You can only update from supported colorizer to supported colorizer. For example, you can update a raster classify colorizer to a raster unique value colorizer or vice versa, but you can't update to a raster discrete colorizer, because it is not currently supported.
| Name | Explanation | Data type |
|---|---|---|
|
colorizer_name |
The supported renderers are as follows:
|
String |
updateRenderer(renderer_name)
The updateRenderer method is used to change a layer's renderer.
The SimpleRenderer is the same as the single symbol renderer you see in the application. This name is used to be consistent with the .NET API.
| Name | Explanation | Data type |
|---|---|---|
|
renderer_name |
The supported renderers are as follows:
|
String |
Code sample
The following script iterates through each feature layer and tests if its symbology supports the renderer property using the hasattr function. Next, if the renderer type is a SimpleRenderer, it will change it to a GraduatedColorsRenderer using the updateRenderer method and then sets its breakCount value to 6. Finally, it applies the symbology back to the layer before saving the results.
import arcpy, os, sys
relpath = os.path.dirname(sys.argv[0])
p = arcpy.mp.ArcGISProject(relpath + r'\\Symbol.aprx')
m = p.listMaps('Map')[0]
for lyr in m.listLayers():
if lyr.isFeatureLayer:
sym = lyr.symbology
if hasattr(sym, 'renderer'):
if sym.renderer.type == 'SimpleRenderer':
sym.updateRenderer('GraduatedColorsRenderer')
sym.renderer.breakCount = 6
lyr.symbology = sym
p.saveACopy(relpath + r"\\SavedOutput.aprx")
The following script first tests if the layer's symbology supports a colorizer property and then confirms if the renderer is a RasterClassifyColorizer. Next is changes the classificationField and breakCount. Finally, it changes ColorRamp to a color ramp named Cyan to Purple.
import arcpy
import os
import sys
relpath = os.path.dirname(sys.argv[0])
p = arcpy.mp.ArcGISProject(relpath + r'\\RasterClassify.aprx')
m = p.listMaps('Map')[0]
l = m.listLayers('Raster1')[0]
sym = l.symbology
if hasattr(sym, 'colorizer'):
if sym.colorizer.type == 'RasterClassifyColorizer':
sym.colorizer.classificationField = 'Value'
sym.colorizer.breakCount = 7
sym.colorizer.colorRamp = p.listColorRamps('Cyan to Purple')[0]
l.symbology = sym
p.saveACopy(relpath + r'\\SavedOutput.aprx')
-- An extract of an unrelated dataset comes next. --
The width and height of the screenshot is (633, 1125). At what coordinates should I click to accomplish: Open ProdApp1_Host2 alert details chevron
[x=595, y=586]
The following script demonstrates how to use Python CIM access to modify additional symbology settings not exposed in the arcpy.mp API. The script adds a dashed effect to the outline symbol layer for a polygon symbol. The script first gets the layer's CIM definition. Next it gets the layer's first symbol layer which is the outline symbol. If a layer effect is not present it creates one and then modifies the dashed effect. Finally, the CIM changes are pushed back to the layer. For more information on the CIM, please review the Python CIM Access help topic.
p = arcpy.mp.ArcGISProject('current')
m = p.listMaps('Symbology')[0]
l = m.listLayers('States_SingleSymbol')[0]
l_cim = l.getDefinition('V2') #Get the Layer's CIM definition
#Symbol Level 1 (Solid Stroke)
symLvl1 = l_cim.renderer.symbol.symbol.symbolLayers[0]
#If a dashed effect does not exist, create one
if len(symLvl1.effects) == 0:
newDash = arcpy.cim.CreateCIMObjectFromClassName('CIMGeometricEffectDashes', 'V2')
newDash.dashTemplate = [5, 5]
symLvl1.effects = [newDash]
#If a dashed effects does exist, modify it
else:
dash = symLvl1.effects[0]
dash.dashTemplate = [10, 10]
l.setDefinition(l_cim) #Set the Layer's CIM definition
The following script demonstrates how to use Python CIM Access to apply an unsupported renderer. A pie chart renderer from a layer file is applied to a single symbol renderer in a map using the getSymbologyDefinition and setSymbologyDefinition methods.
import os
p = arcpy.mp.ArcGISProject('current')
m = p.listMaps('Renderers')[0]
relpath = p.homeFolder
#Reference the two layers
l1 = m.listLayers('Counties_SingleSymbol')[0]
l2 = arcpy.mp.LayerFile(os.path.join(relpath, "LYRXs", "Counties_PieChart_MalesFemales.lyrx")).listLayers()[0]
#Set single symbol to Pie chart (from LYRX)
l1.setSymbologyDefinition(l2.getSymbologyDefinition('V3'))